PROMPT
What the task needs is the data below, written out verbatim.

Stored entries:
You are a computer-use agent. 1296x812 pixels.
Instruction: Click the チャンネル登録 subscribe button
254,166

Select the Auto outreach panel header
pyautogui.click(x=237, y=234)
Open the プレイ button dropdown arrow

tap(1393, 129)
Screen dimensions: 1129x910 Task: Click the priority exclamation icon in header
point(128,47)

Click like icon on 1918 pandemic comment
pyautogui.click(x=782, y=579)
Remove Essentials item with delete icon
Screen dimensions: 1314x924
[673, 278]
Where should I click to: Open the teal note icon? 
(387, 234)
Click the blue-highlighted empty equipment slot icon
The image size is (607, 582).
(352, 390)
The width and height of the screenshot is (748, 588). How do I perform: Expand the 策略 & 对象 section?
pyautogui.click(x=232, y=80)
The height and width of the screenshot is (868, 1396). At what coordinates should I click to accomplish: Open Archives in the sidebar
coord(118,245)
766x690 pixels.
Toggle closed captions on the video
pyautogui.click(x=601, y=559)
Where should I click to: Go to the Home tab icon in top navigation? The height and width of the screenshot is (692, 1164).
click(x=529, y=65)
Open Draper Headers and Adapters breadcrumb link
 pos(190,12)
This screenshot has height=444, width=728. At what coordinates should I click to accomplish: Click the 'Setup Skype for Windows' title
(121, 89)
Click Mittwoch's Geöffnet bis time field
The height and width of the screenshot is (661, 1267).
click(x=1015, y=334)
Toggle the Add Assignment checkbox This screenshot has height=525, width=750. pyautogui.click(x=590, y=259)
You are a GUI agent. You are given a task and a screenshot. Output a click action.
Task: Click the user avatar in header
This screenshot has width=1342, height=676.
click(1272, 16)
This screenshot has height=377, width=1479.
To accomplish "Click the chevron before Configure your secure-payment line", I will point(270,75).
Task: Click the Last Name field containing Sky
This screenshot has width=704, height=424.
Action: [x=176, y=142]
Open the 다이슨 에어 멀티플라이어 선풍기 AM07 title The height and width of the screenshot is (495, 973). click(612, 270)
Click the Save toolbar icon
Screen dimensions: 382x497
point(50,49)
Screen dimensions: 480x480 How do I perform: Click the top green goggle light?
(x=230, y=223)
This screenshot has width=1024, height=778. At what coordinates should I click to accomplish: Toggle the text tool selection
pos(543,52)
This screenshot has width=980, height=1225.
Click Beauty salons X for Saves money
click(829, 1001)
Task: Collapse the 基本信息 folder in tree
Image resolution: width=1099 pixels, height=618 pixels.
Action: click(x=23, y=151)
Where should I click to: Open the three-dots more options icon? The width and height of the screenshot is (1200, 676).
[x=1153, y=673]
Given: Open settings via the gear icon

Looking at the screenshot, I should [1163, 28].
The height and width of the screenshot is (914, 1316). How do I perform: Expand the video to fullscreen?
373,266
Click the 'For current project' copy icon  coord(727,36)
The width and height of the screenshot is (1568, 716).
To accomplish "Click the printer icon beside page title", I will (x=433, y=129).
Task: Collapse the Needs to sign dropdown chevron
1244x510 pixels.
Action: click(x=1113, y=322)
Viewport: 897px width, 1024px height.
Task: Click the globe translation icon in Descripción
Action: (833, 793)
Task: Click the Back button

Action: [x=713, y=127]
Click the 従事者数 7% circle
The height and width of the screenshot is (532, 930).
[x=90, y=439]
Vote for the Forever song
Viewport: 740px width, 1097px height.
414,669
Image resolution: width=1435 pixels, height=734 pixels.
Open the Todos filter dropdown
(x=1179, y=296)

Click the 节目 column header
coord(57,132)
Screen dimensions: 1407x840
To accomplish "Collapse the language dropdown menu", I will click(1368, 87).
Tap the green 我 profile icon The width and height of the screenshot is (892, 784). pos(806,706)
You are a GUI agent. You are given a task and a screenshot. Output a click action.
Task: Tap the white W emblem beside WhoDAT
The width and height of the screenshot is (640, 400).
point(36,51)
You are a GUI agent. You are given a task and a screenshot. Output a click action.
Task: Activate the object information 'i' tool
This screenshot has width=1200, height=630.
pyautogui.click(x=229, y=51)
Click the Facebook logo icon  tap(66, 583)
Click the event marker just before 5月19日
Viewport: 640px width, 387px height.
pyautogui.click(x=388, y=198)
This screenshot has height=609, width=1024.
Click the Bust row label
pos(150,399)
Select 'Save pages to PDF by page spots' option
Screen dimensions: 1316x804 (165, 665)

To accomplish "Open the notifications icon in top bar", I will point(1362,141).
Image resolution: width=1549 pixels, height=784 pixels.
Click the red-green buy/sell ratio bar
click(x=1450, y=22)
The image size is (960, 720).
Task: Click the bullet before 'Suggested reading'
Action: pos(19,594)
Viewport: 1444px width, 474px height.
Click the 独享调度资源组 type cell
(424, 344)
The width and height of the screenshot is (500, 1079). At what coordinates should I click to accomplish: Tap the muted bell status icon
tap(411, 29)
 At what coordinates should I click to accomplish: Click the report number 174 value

SOLUTION
You are a computer-use agent. 1296x812 pixels.
Instruction: Click the チャンネル登録 subscribe button
254,166

Select the Auto outreach panel header
pyautogui.click(x=237, y=234)
Open the プレイ button dropdown arrow

tap(1393, 129)
Screen dimensions: 1129x910 Task: Click the priority exclamation icon in header
point(128,47)

Click like icon on 1918 pandemic comment
pyautogui.click(x=782, y=579)
Remove Essentials item with delete icon
Screen dimensions: 1314x924
[673, 278]
Where should I click to: Open the teal note icon? 
(387, 234)
Click the blue-highlighted empty equipment slot icon
The image size is (607, 582).
(352, 390)
The width and height of the screenshot is (748, 588). How do I perform: Expand the 策略 & 对象 section?
pyautogui.click(x=232, y=80)
The height and width of the screenshot is (868, 1396). At what coordinates should I click to accomplish: Open Archives in the sidebar
coord(118,245)
766x690 pixels.
Toggle closed captions on the video
pyautogui.click(x=601, y=559)
Where should I click to: Go to the Home tab icon in top navigation? The height and width of the screenshot is (692, 1164).
click(x=529, y=65)
Open Draper Headers and Adapters breadcrumb link
 pos(190,12)
This screenshot has height=444, width=728. At what coordinates should I click to accomplish: Click the 'Setup Skype for Windows' title
(121, 89)
Click Mittwoch's Geöffnet bis time field
The height and width of the screenshot is (661, 1267).
click(x=1015, y=334)
Toggle the Add Assignment checkbox This screenshot has height=525, width=750. pyautogui.click(x=590, y=259)
You are a GUI agent. You are given a task and a screenshot. Output a click action.
Task: Click the user avatar in header
This screenshot has width=1342, height=676.
click(1272, 16)
This screenshot has height=377, width=1479.
To accomplish "Click the chevron before Configure your secure-payment line", I will point(270,75).
Task: Click the Last Name field containing Sky
This screenshot has width=704, height=424.
Action: [x=176, y=142]
Open the 다이슨 에어 멀티플라이어 선풍기 AM07 title The height and width of the screenshot is (495, 973). click(612, 270)
Click the Save toolbar icon
Screen dimensions: 382x497
point(50,49)
Screen dimensions: 480x480 How do I perform: Click the top green goggle light?
(x=230, y=223)
This screenshot has width=1024, height=778. At what coordinates should I click to accomplish: Toggle the text tool selection
pos(543,52)
This screenshot has width=980, height=1225.
Click Beauty salons X for Saves money
click(829, 1001)
Task: Collapse the 基本信息 folder in tree
Image resolution: width=1099 pixels, height=618 pixels.
Action: click(x=23, y=151)
Where should I click to: Open the three-dots more options icon? The width and height of the screenshot is (1200, 676).
[x=1153, y=673]
Given: Open settings via the gear icon

Looking at the screenshot, I should [1163, 28].
The height and width of the screenshot is (914, 1316). How do I perform: Expand the video to fullscreen?
373,266
Click the 'For current project' copy icon  coord(727,36)
The width and height of the screenshot is (1568, 716).
To accomplish "Click the printer icon beside page title", I will (x=433, y=129).
Task: Collapse the Needs to sign dropdown chevron
1244x510 pixels.
Action: click(x=1113, y=322)
Viewport: 897px width, 1024px height.
Task: Click the globe translation icon in Descripción
Action: (833, 793)
Task: Click the Back button

Action: [x=713, y=127]
Click the 従事者数 7% circle
The height and width of the screenshot is (532, 930).
[x=90, y=439]
Vote for the Forever song
Viewport: 740px width, 1097px height.
414,669
Image resolution: width=1435 pixels, height=734 pixels.
Open the Todos filter dropdown
(x=1179, y=296)

Click the 节目 column header
coord(57,132)
Screen dimensions: 1407x840
To accomplish "Collapse the language dropdown menu", I will click(1368, 87).
Tap the green 我 profile icon The width and height of the screenshot is (892, 784). pos(806,706)
You are a GUI agent. You are given a task and a screenshot. Output a click action.
Task: Tap the white W emblem beside WhoDAT
The width and height of the screenshot is (640, 400).
point(36,51)
You are a GUI agent. You are given a task and a screenshot. Output a click action.
Task: Activate the object information 'i' tool
This screenshot has width=1200, height=630.
pyautogui.click(x=229, y=51)
Click the Facebook logo icon  tap(66, 583)
Click the event marker just before 5月19日
Viewport: 640px width, 387px height.
pyautogui.click(x=388, y=198)
This screenshot has height=609, width=1024.
Click the Bust row label
pos(150,399)
Select 'Save pages to PDF by page spots' option
Screen dimensions: 1316x804 (165, 665)

To accomplish "Open the notifications icon in top bar", I will point(1362,141).
Image resolution: width=1549 pixels, height=784 pixels.
Click the red-green buy/sell ratio bar
click(x=1450, y=22)
The image size is (960, 720).
Task: Click the bullet before 'Suggested reading'
Action: pos(19,594)
Viewport: 1444px width, 474px height.
Click the 独享调度资源组 type cell
(424, 344)
The width and height of the screenshot is (500, 1079). At what coordinates should I click to accomplish: Tap the muted bell status icon
tap(411, 29)
 At what coordinates should I click to accomplish: Click the report number 174 value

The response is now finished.